=== SUPPLIED DATA ===
○ ○ ○ ○ ○ ○ ○

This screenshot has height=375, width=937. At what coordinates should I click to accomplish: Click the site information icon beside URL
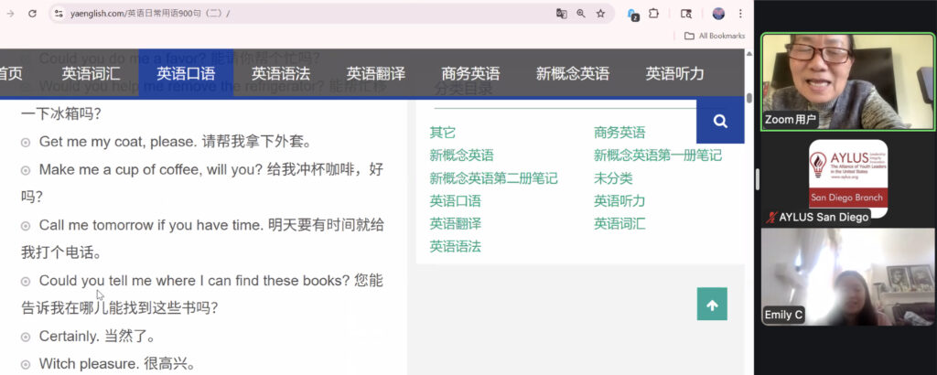[x=59, y=14]
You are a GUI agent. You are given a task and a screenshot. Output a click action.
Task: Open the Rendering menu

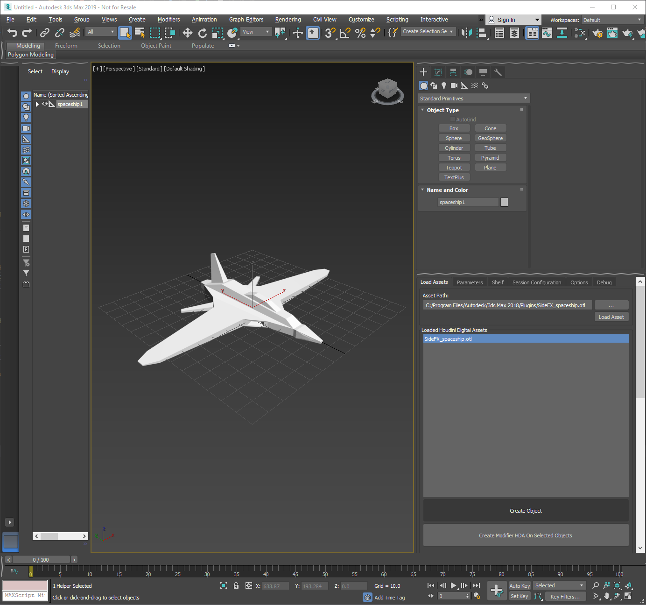tap(288, 20)
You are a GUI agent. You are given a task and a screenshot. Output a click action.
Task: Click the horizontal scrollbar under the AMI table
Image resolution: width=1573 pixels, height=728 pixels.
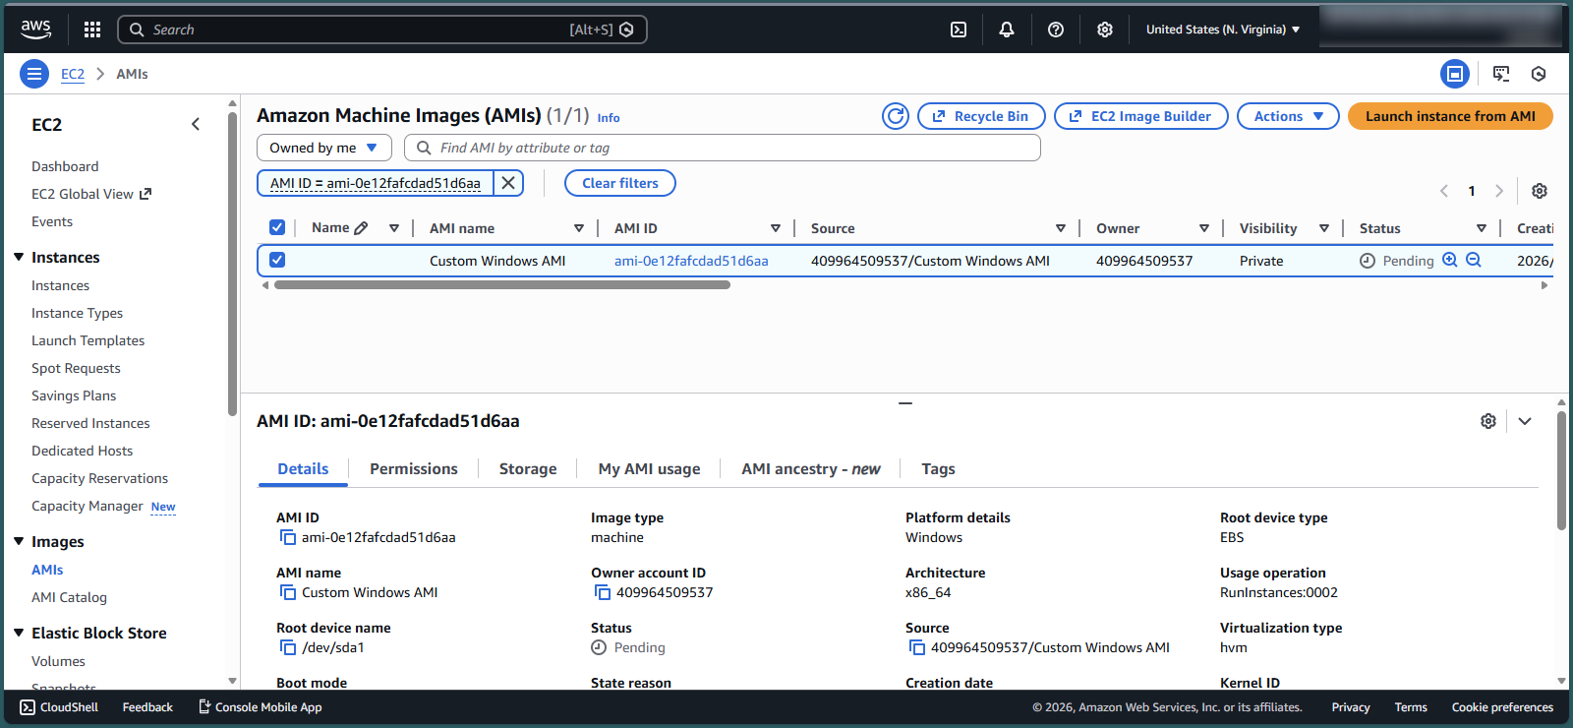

○ ○ ○ ○ ○ ○ ○

=== DIRECTIONS FOR THIS TASK ===
Your copy should match the records above word for word, but without images.

=== RESULT BELOW ===
This screenshot has height=375, width=937. At what coordinates should I click to accomplish: Click the site information icon beside URL
[x=59, y=14]
You are a GUI agent. You are given a task and a screenshot. Output a click action.
Task: Open the Rendering menu

tap(288, 20)
You are a GUI agent. You are given a task and a screenshot. Output a click action.
Task: Click the horizontal scrollbar under the AMI table
Image resolution: width=1573 pixels, height=728 pixels.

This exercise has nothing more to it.